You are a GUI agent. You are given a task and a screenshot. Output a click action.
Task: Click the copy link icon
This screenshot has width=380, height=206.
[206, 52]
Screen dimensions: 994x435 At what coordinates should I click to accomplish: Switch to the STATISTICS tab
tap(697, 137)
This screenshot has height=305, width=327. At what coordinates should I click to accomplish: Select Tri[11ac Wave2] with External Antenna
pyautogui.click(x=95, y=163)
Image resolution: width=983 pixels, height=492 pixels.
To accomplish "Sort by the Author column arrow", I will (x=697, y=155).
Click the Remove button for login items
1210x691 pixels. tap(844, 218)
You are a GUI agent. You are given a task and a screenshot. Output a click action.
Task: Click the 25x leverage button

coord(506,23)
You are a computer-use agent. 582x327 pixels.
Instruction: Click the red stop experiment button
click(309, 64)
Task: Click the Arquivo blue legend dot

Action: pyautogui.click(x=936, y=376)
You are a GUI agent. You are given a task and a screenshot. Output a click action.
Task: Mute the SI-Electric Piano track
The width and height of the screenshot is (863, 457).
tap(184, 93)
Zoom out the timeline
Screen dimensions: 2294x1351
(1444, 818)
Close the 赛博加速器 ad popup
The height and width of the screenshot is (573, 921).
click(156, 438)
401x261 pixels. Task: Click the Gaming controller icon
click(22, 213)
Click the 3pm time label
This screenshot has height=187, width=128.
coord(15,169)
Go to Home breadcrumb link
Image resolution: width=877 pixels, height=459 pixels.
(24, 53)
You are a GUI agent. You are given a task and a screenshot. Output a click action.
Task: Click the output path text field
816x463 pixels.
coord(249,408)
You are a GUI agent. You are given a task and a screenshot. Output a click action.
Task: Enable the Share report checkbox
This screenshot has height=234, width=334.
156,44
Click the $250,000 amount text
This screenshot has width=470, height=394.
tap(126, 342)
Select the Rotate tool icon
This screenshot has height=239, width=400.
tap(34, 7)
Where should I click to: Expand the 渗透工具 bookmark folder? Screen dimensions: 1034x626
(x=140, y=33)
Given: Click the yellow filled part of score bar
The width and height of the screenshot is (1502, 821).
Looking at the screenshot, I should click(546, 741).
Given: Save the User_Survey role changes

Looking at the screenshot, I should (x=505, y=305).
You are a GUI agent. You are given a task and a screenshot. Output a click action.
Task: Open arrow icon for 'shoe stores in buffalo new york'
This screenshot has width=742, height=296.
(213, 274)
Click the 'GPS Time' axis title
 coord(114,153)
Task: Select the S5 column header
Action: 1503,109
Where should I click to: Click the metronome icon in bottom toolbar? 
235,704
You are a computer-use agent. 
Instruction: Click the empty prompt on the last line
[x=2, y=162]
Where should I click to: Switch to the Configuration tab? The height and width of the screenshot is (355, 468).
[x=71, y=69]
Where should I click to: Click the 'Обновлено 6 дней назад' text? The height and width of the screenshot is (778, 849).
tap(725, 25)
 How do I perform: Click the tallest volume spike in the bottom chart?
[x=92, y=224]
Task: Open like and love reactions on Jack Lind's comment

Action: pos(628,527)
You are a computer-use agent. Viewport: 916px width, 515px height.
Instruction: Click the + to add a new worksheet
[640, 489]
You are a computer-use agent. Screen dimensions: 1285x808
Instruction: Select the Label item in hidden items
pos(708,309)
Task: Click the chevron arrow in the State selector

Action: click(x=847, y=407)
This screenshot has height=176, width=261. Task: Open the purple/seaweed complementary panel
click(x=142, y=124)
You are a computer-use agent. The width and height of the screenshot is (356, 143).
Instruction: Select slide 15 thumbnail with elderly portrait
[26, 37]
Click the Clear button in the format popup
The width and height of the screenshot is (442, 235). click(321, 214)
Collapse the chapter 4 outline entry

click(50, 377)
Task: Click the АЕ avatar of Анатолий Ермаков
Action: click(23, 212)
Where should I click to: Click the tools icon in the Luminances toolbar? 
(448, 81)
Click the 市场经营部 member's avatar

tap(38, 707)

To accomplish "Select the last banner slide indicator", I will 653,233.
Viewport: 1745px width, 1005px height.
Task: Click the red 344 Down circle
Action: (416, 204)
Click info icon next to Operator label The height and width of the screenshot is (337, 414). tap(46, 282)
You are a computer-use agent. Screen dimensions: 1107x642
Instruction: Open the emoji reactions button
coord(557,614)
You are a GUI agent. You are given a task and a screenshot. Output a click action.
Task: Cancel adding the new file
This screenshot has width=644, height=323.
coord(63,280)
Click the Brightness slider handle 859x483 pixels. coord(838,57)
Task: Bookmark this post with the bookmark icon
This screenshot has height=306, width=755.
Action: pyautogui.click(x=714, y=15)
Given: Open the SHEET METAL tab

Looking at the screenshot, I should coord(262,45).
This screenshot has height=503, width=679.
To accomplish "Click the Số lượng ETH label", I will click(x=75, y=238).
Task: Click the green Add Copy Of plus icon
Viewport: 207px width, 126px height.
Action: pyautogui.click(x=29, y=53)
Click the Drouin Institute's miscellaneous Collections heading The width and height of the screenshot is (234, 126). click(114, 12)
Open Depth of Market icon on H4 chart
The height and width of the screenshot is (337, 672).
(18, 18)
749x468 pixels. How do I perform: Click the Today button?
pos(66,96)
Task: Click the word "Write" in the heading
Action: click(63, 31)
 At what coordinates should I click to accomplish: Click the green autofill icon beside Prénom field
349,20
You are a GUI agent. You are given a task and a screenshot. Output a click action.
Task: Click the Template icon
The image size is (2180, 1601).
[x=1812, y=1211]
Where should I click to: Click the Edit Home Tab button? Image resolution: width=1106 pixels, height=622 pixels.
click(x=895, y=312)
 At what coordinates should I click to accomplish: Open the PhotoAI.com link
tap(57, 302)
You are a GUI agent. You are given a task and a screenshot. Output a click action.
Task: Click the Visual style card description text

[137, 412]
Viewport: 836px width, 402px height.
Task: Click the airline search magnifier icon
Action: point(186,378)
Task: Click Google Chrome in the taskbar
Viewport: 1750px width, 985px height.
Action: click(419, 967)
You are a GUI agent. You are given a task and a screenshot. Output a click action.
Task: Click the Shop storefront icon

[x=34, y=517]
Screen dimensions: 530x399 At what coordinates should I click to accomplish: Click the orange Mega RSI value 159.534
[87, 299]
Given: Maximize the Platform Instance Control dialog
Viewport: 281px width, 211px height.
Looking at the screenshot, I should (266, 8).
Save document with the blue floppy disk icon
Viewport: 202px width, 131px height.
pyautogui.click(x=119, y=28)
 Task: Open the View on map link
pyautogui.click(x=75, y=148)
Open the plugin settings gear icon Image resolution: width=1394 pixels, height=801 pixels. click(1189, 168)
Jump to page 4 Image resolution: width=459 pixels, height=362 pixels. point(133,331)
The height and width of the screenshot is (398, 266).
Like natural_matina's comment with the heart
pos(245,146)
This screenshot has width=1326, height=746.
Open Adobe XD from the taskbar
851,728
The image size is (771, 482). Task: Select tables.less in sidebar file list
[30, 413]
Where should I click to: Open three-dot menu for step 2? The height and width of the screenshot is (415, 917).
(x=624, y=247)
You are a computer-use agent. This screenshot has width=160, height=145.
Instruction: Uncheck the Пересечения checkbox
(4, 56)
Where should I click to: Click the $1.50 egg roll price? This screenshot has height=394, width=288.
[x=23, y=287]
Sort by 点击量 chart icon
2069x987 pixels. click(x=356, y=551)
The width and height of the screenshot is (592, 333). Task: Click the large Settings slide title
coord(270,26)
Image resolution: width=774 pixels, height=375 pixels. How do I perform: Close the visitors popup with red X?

┄┄┄┄┄┄

◆ What you will do ◆
Can you repeat all the records above, substituting "UI assistant" for every "GUI agent" and leaving everything else unchanged?

◆ Correct answer ◆
You are a UI assistant. You are given a task and a screenshot. Output a click action.
Task: Click the copy link icon
This screenshot has width=380, height=206.
[206, 52]
Screen dimensions: 994x435 At what coordinates should I click to accomplish: Switch to the STATISTICS tab
tap(697, 137)
This screenshot has height=305, width=327. At what coordinates should I click to accomplish: Select Tri[11ac Wave2] with External Antenna
pyautogui.click(x=95, y=163)
Image resolution: width=983 pixels, height=492 pixels.
To accomplish "Sort by the Author column arrow", I will (x=697, y=155).
Click the Remove button for login items
1210x691 pixels. tap(844, 218)
You are a UI assistant. You are given a task and a screenshot. Output a click action.
Task: Click the 25x leverage button

coord(506,23)
You are a computer-use agent. 582x327 pixels.
Instruction: Click the red stop experiment button
click(309, 64)
Task: Click the Arquivo blue legend dot

Action: pyautogui.click(x=936, y=376)
You are a UI assistant. You are given a task and a screenshot. Output a click action.
Task: Mute the SI-Electric Piano track
The width and height of the screenshot is (863, 457).
tap(184, 93)
Zoom out the timeline
Screen dimensions: 2294x1351
(1444, 818)
Close the 赛博加速器 ad popup
The height and width of the screenshot is (573, 921).
click(156, 438)
401x261 pixels. Task: Click the Gaming controller icon
click(22, 213)
Click the 3pm time label
This screenshot has height=187, width=128.
coord(15,169)
Go to Home breadcrumb link
Image resolution: width=877 pixels, height=459 pixels.
(24, 53)
You are a UI assistant. You are given a task and a screenshot. Output a click action.
Task: Click the output path text field
816x463 pixels.
coord(249,408)
You are a UI assistant. You are given a task and a screenshot. Output a click action.
Task: Enable the Share report checkbox
This screenshot has height=234, width=334.
156,44
Click the $250,000 amount text
This screenshot has width=470, height=394.
tap(126, 342)
Select the Rotate tool icon
This screenshot has height=239, width=400.
tap(34, 7)
Where should I click to: Expand the 渗透工具 bookmark folder? Screen dimensions: 1034x626
(x=140, y=33)
Given: Click the yellow filled part of score bar
The width and height of the screenshot is (1502, 821).
Looking at the screenshot, I should click(546, 741).
Given: Save the User_Survey role changes

Looking at the screenshot, I should (x=505, y=305).
You are a UI assistant. You are given a task and a screenshot. Output a click action.
Task: Open arrow icon for 'shoe stores in buffalo new york'
This screenshot has width=742, height=296.
(213, 274)
Click the 'GPS Time' axis title
 coord(114,153)
Task: Select the S5 column header
Action: 1503,109
Where should I click to: Click the metronome icon in bottom toolbar? 
235,704
You are a computer-use agent. 
Instruction: Click the empty prompt on the last line
[x=2, y=162]
Where should I click to: Switch to the Configuration tab? The height and width of the screenshot is (355, 468).
[x=71, y=69]
Where should I click to: Click the 'Обновлено 6 дней назад' text? The height and width of the screenshot is (778, 849).
tap(725, 25)
 How do I perform: Click the tallest volume spike in the bottom chart?
[x=92, y=224]
Task: Open like and love reactions on Jack Lind's comment

Action: pos(628,527)
You are a computer-use agent. Viewport: 916px width, 515px height.
Instruction: Click the + to add a new worksheet
[640, 489]
You are a computer-use agent. Screen dimensions: 1285x808
Instruction: Select the Label item in hidden items
pos(708,309)
Task: Click the chevron arrow in the State selector

Action: click(x=847, y=407)
This screenshot has height=176, width=261. Task: Open the purple/seaweed complementary panel
click(x=142, y=124)
You are a computer-use agent. The width and height of the screenshot is (356, 143).
Instruction: Select slide 15 thumbnail with elderly portrait
[26, 37]
Click the Clear button in the format popup
The width and height of the screenshot is (442, 235). click(321, 214)
Collapse the chapter 4 outline entry

click(50, 377)
Task: Click the АЕ avatar of Анатолий Ермаков
Action: click(23, 212)
Where should I click to: Click the tools icon in the Luminances toolbar? 
(448, 81)
Click the 市场经营部 member's avatar

tap(38, 707)

To accomplish "Select the last banner slide indicator", I will 653,233.
Viewport: 1745px width, 1005px height.
Task: Click the red 344 Down circle
Action: (416, 204)
Click info icon next to Operator label The height and width of the screenshot is (337, 414). tap(46, 282)
You are a computer-use agent. Screen dimensions: 1107x642
Instruction: Open the emoji reactions button
coord(557,614)
You are a UI assistant. You are given a task and a screenshot. Output a click action.
Task: Cancel adding the new file
This screenshot has width=644, height=323.
coord(63,280)
Click the Brightness slider handle 859x483 pixels. coord(838,57)
Task: Bookmark this post with the bookmark icon
This screenshot has height=306, width=755.
Action: pyautogui.click(x=714, y=15)
Given: Open the SHEET METAL tab

Looking at the screenshot, I should coord(262,45).
This screenshot has height=503, width=679.
To accomplish "Click the Số lượng ETH label", I will click(x=75, y=238).
Task: Click the green Add Copy Of plus icon
Viewport: 207px width, 126px height.
Action: pyautogui.click(x=29, y=53)
Click the Drouin Institute's miscellaneous Collections heading The width and height of the screenshot is (234, 126). click(114, 12)
Open Depth of Market icon on H4 chart
The height and width of the screenshot is (337, 672).
(18, 18)
749x468 pixels. How do I perform: Click the Today button?
pos(66,96)
Task: Click the word "Write" in the heading
Action: click(63, 31)
 At what coordinates should I click to accomplish: Click the green autofill icon beside Prénom field
349,20
You are a UI assistant. You are given a task and a screenshot. Output a click action.
Task: Click the Template icon
The image size is (2180, 1601).
[x=1812, y=1211]
Where should I click to: Click the Edit Home Tab button? Image resolution: width=1106 pixels, height=622 pixels.
click(x=895, y=312)
 At what coordinates should I click to accomplish: Open the PhotoAI.com link
tap(57, 302)
You are a UI assistant. You are given a task and a screenshot. Output a click action.
Task: Click the Visual style card description text

[137, 412]
Viewport: 836px width, 402px height.
Task: Click the airline search magnifier icon
Action: point(186,378)
Task: Click Google Chrome in the taskbar
Viewport: 1750px width, 985px height.
Action: click(419, 967)
You are a UI assistant. You are given a task and a screenshot. Output a click action.
Task: Click the Shop storefront icon

[x=34, y=517]
Screen dimensions: 530x399 At what coordinates should I click to accomplish: Click the orange Mega RSI value 159.534
[87, 299]
Given: Maximize the Platform Instance Control dialog
Viewport: 281px width, 211px height.
Looking at the screenshot, I should (266, 8).
Save document with the blue floppy disk icon
Viewport: 202px width, 131px height.
pyautogui.click(x=119, y=28)
 Task: Open the View on map link
pyautogui.click(x=75, y=148)
Open the plugin settings gear icon Image resolution: width=1394 pixels, height=801 pixels. click(1189, 168)
Jump to page 4 Image resolution: width=459 pixels, height=362 pixels. point(133,331)
The height and width of the screenshot is (398, 266).
Like natural_matina's comment with the heart
pos(245,146)
This screenshot has width=1326, height=746.
Open Adobe XD from the taskbar
851,728
The image size is (771, 482). Task: Select tables.less in sidebar file list
[30, 413]
Where should I click to: Open three-dot menu for step 2? The height and width of the screenshot is (415, 917).
(x=624, y=247)
You are a computer-use agent. This screenshot has width=160, height=145.
Instruction: Uncheck the Пересечения checkbox
(4, 56)
Where should I click to: Click the $1.50 egg roll price? This screenshot has height=394, width=288.
[x=23, y=287]
Sort by 点击量 chart icon
2069x987 pixels. click(x=356, y=551)
The width and height of the screenshot is (592, 333). Task: Click the large Settings slide title
coord(270,26)
Image resolution: width=774 pixels, height=375 pixels. How do I perform: Close the visitors popup with red X?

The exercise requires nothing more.